__Your assignment__:
Print exactly the lines below between the line holding "You are a computer-use agent. The" and the line holding "Toggle full screen", inclusive, and nothing more.

__Given information__:
......

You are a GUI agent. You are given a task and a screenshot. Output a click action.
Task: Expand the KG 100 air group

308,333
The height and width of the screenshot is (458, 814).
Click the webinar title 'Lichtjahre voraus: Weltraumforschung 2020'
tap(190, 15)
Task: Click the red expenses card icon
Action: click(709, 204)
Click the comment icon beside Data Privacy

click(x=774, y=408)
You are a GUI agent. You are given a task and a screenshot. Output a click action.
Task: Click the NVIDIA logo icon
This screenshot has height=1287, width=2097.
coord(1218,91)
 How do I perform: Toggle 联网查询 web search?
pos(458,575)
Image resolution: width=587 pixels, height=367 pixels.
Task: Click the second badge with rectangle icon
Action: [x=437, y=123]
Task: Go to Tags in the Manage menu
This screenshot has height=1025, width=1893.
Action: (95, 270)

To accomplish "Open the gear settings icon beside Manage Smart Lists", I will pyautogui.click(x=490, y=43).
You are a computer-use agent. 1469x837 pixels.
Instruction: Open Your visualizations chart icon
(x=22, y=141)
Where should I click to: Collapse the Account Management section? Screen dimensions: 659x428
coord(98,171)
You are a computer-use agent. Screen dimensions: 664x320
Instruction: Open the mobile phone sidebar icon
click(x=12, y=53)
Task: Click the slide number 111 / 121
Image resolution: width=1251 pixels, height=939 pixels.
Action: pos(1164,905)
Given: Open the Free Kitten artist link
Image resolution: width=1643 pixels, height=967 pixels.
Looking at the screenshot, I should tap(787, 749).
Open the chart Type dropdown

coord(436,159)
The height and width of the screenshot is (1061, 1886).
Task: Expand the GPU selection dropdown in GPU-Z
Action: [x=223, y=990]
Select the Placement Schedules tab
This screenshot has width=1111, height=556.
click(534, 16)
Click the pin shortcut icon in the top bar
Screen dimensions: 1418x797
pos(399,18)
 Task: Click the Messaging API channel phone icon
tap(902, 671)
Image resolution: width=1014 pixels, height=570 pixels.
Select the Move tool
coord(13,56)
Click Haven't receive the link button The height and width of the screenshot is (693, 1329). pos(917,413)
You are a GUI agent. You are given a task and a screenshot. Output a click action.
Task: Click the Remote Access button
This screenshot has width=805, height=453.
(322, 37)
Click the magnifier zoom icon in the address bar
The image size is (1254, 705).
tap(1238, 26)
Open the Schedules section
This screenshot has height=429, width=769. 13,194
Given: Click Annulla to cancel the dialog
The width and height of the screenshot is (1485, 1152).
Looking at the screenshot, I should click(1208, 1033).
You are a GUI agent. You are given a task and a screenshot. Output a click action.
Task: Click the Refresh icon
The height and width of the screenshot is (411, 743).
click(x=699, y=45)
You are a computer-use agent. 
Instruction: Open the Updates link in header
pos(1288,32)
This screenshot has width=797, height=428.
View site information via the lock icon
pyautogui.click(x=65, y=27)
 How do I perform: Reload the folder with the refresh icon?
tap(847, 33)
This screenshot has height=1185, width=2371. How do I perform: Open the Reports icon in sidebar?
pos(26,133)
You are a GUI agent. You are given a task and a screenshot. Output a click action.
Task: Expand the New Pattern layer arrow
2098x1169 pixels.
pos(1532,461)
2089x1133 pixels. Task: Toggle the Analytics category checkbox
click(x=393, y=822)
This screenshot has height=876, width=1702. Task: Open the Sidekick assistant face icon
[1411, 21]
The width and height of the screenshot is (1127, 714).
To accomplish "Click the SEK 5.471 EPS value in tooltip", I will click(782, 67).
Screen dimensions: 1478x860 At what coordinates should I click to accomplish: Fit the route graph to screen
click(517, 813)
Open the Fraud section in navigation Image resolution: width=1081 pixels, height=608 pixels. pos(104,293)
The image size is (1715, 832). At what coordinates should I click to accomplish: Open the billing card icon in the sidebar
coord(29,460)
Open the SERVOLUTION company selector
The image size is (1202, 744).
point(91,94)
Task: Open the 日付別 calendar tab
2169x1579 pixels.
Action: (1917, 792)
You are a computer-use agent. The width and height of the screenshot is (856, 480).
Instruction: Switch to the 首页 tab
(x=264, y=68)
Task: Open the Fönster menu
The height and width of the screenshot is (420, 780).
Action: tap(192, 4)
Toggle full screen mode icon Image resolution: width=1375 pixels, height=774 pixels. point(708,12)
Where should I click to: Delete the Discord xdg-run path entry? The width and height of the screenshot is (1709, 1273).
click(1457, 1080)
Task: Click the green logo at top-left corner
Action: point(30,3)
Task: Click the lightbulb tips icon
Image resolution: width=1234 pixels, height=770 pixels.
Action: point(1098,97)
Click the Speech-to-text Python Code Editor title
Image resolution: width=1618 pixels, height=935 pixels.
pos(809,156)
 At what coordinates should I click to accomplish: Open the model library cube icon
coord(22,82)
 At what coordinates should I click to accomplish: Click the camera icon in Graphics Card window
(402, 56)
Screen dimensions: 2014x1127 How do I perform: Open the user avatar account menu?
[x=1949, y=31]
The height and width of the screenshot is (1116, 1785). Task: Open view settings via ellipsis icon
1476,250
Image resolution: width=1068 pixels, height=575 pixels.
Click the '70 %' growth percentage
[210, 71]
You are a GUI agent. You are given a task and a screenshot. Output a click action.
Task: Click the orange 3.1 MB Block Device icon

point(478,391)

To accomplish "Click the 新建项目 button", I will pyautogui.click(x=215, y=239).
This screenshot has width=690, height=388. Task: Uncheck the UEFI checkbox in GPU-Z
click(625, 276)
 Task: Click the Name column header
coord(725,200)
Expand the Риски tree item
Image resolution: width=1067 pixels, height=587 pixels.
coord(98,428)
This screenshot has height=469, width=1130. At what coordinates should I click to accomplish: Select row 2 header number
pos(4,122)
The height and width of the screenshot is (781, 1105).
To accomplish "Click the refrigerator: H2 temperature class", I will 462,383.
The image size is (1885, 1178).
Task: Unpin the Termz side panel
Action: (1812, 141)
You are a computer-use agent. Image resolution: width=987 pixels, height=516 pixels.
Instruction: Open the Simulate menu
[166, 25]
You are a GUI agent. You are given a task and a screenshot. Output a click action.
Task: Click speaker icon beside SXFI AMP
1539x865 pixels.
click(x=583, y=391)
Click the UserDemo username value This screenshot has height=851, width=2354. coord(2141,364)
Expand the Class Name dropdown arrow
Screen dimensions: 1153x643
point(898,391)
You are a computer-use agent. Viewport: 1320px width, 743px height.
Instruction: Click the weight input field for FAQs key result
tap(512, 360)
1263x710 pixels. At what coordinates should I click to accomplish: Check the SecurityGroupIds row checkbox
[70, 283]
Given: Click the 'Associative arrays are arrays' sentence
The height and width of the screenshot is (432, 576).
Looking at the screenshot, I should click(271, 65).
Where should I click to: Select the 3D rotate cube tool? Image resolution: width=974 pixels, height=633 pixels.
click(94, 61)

......

__Task answer__:
You are a computer-use agent. The width and height of the screenshot is (856, 480).
Instruction: Switch to the 首页 tab
(x=264, y=68)
Task: Open the Fönster menu
The height and width of the screenshot is (420, 780).
Action: tap(192, 4)
Toggle full screen mode icon Image resolution: width=1375 pixels, height=774 pixels. point(708,12)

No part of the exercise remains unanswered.